I made a Neural Network generator that runs on FPGA.
--FeedForward neural network can be manufactured --Output is 0,1 only --Output with Verilog HDL --Asynchronous circuit (clock independent) --Supports fixed decimals with arbitrary bit width --The activation function is a sigma function --Inference only (learning is not possible)
The repository is here https://github.com/kotauchisunsun/NN_FPGA
--Python 2.7 or higher and less than 3
Python2.7 is required for generators, but Icurus Verilog is not required without simulation.

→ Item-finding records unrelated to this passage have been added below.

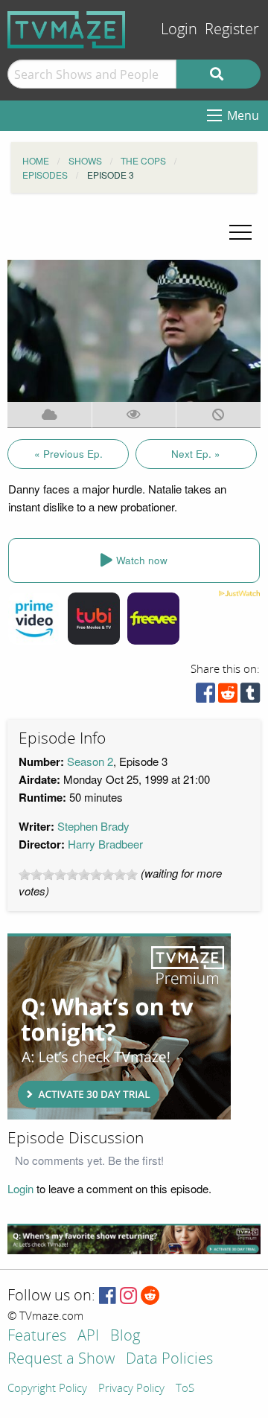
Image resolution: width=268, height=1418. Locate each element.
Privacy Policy (131, 1389)
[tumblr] (250, 696)
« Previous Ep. (68, 454)
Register (232, 29)
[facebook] (205, 696)
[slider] (78, 875)
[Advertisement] (119, 1026)
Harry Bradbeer (105, 844)
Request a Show (61, 1359)
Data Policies (169, 1359)
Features (36, 1336)
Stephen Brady (93, 826)
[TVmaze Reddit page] (150, 1296)
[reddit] (227, 696)
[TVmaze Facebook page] (107, 1296)
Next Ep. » (195, 454)
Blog (125, 1336)
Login (179, 29)
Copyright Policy (47, 1389)
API (88, 1336)
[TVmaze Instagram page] (128, 1296)
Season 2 (90, 761)
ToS (185, 1389)
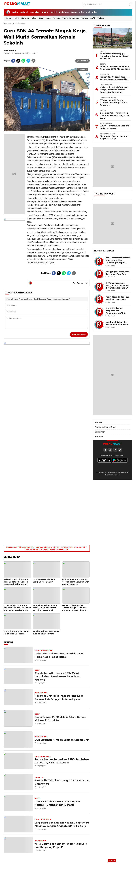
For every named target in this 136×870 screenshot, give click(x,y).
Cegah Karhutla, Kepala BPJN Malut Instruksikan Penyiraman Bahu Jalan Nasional (57, 676)
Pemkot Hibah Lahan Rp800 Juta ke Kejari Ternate (46, 632)
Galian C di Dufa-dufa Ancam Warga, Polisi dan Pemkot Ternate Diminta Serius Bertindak (74, 609)
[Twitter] (18, 61)
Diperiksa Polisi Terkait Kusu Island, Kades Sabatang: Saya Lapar (114, 115)
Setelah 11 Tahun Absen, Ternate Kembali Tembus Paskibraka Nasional (45, 607)
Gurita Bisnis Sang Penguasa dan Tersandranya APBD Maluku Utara (115, 312)
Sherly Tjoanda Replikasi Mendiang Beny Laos (117, 298)
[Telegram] (28, 61)
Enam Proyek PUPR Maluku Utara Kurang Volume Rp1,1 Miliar (60, 719)
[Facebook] (13, 61)
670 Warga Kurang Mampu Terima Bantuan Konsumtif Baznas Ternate (75, 581)
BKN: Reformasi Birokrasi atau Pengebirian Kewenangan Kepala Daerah (117, 261)
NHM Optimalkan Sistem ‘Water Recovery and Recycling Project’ (61, 845)
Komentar (83, 61)
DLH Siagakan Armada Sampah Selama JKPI (44, 580)
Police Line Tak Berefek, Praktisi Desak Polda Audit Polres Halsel (59, 655)
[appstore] (104, 460)
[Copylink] (33, 61)
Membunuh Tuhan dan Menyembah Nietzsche (116, 323)
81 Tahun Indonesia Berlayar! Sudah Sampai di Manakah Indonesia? (117, 285)
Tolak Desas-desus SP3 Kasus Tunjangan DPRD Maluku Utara (115, 67)
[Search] (130, 4)
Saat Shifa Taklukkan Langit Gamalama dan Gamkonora (62, 782)
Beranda (7, 24)
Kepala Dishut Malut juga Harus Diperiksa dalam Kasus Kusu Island (114, 56)
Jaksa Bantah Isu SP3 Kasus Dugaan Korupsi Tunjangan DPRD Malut (57, 803)
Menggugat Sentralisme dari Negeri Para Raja (114, 137)
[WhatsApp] (23, 61)
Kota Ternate (19, 24)
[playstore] (120, 460)
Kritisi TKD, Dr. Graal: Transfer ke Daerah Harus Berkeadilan (114, 78)
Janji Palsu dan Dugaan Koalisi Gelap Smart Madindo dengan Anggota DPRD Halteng (62, 824)
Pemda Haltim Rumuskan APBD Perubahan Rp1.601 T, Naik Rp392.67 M (62, 761)
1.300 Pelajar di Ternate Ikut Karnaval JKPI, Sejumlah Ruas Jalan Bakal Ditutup (17, 607)
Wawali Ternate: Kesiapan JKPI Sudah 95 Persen (16, 632)
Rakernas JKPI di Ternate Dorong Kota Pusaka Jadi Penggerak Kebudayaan (16, 581)
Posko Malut (10, 51)
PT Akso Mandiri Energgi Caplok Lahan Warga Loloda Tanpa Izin (113, 102)
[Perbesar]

No special library is required, only the Python standard library works.
Affero GPL v3
Structural part of Neural Network The basic grammar is
$ python script/main.py width input_num structure output_num
width: decimal bit width input_num: number of input signals structure: Shows the network structure. Multi-stage structure can be expressed by separating with commas (described later) output_num: Number of output signals
Example)
$ python script/main.py 16 2 2 2
> NN_NL_016_0002_0002_NL_016_0002_0002
> saved to generate.v
> None
As a result, a neural network called NN_NL_016_0002_0002_NL_016_0002_0002 that operates with a 16-bit decimal number is constructed in generate.v. This represents a neural network as shown in the figure below.

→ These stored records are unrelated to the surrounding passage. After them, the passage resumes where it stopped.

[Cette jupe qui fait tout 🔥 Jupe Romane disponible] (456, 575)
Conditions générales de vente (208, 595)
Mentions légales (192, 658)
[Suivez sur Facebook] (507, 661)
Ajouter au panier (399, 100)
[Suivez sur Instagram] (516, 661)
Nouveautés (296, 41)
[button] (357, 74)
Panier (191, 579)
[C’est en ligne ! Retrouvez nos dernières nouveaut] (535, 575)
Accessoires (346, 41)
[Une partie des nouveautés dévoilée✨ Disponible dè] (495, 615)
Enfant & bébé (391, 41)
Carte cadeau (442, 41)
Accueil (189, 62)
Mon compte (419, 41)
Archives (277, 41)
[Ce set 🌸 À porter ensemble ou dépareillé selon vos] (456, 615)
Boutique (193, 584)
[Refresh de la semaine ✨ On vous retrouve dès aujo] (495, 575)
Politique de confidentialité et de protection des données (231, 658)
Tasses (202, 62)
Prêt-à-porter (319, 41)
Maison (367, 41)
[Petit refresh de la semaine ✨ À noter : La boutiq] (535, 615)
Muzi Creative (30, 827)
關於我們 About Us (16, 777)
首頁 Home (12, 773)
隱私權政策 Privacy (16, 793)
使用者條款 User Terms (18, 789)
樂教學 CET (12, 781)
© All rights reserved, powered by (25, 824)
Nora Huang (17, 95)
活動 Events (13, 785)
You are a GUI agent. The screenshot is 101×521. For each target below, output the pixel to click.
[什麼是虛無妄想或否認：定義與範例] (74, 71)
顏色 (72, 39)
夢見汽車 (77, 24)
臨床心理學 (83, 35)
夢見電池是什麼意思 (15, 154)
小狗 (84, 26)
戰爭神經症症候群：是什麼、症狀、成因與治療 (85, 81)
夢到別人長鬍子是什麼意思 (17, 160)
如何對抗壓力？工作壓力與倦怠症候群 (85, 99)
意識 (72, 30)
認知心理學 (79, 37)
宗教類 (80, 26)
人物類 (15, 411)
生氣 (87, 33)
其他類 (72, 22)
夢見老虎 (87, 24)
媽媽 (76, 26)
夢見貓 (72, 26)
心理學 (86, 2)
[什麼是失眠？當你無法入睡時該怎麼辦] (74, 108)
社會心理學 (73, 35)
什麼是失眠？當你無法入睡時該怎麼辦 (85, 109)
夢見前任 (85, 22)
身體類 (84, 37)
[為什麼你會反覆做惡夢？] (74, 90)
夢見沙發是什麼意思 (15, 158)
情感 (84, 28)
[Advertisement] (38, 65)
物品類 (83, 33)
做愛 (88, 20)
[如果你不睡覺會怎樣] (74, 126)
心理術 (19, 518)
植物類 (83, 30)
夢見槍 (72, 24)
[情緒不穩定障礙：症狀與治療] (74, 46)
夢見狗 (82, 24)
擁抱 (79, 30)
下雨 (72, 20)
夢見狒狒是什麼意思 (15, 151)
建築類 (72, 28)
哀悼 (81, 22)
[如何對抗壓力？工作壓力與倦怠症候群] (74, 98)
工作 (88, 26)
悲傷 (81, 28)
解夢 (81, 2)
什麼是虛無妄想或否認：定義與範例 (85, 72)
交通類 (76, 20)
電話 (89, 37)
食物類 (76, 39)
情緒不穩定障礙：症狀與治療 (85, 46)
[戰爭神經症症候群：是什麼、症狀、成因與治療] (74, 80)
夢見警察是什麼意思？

The meaning of each input *: input output *: Output w *: Weight factor for input b *: Neural network bias
For example, the condition for the neural network on the upper left to fire is
if input1 * w1 + input2 * w3 + b1 > 0:
return 1
else:
return 0
It is.
Also, the order of the arguments passed to NN_NL_016_0002_0002_NL_016_0002_0002,
input1,input2,w1,w2,w3,w4,w5,w6,w7,w8,b1,b2,b3,b4,ouput1,output2
It is. The result of inferring the neural network is in output1 and output2.
In addition, this main.py can also build a multi-stage neural network,
$ python main.py 16 32 64,32,48 16
Then, it can handle 16-bit wide decimals.
layer | Number of neural network units |
---|---|
Input layer | 32 |
Hidden layer 1 | 64 |
Hidden layer 2 | 32 |
Hidden layer 3 | 48 |
Output layer | 16 |
You can construct a neural network called.
This neural network does not support the commonly used floating point numbers. Therefore, it takes some time to substitute the weighting factor and the input.
The decimal specifications are as follows. When width = 16 1 to 8 bits: Each bit in the decimal part represents 2 ^ (-8 + i-1). (C) 9 to 15 bits: Integer part Each bit represents 2 ^ (i-8-1). (N) 16bit: Negative number flag. (F)
bit | 16 | 15 | 14 | 13 | 12 | 11 | 10 | 9 | 8 | 7 | 6 | 5 | 4 | 3 | 2 | 1 |
---|---|---|---|---|---|---|---|---|---|---|---|---|---|---|---|---|
meaning | F | N | N | N | N | N | N | N | C | C | C | C | C | C | C | C |
It is. Bits up to width / 2 are decimal parts, top bits are negative number flags, and others are integer parts.
It's confusing to hear this much, so I prepared a script.
$ python script/convert_number.py width number
``
width:Decimal bit width
number:Value you want to convert
Example:
$ python script/convert_number.py 16 5.5
16b'0000010110000000 ABS ERROR = 0.000000e+00
As a result, 5 is a 16-bit decimal number..When 5 is expressed, 16b'You can see that it becomes 0000010110000000.
When building with Verilog, you can see that it is okay to enter this value.
Here, ABS ERROR is an error when expressed as a decimal number. When a decimal number is expressed as a 16-bit binary number, how much absolute error is generated is expressed in decimal notation.
Example:
$ python script/convert_number.py 16 -1.1
16b'1111111011100111 ABS ERROR = 2.343750e-03
-1.When 1 is represented by a fixed decimal number of 16 bits, ABS ERROR= 2.343750e-Since it is 03, you can see that there is an error. Therefore, if it is expressed as a 32-bit fixed decimal number,
Example:
$ python script/convert_number.py 32 -1.1
32b'11111111111111101110011001100111 ABS ERROR = 9.155273e-06
ABS ERROR = 9.155273e-It becomes 06, and it can be seen that the error is reduced compared to when expressed in 16 bits. If the bit width is increased, the accuracy will increase, but the circuit scale will increase and it will not work on the FPGA, so tune while balancing.
#At the end
It's been 4 months since I started Verilog HDL and FPGA. If you have any bugs, mistakes, expansion policies, etc., please let us know.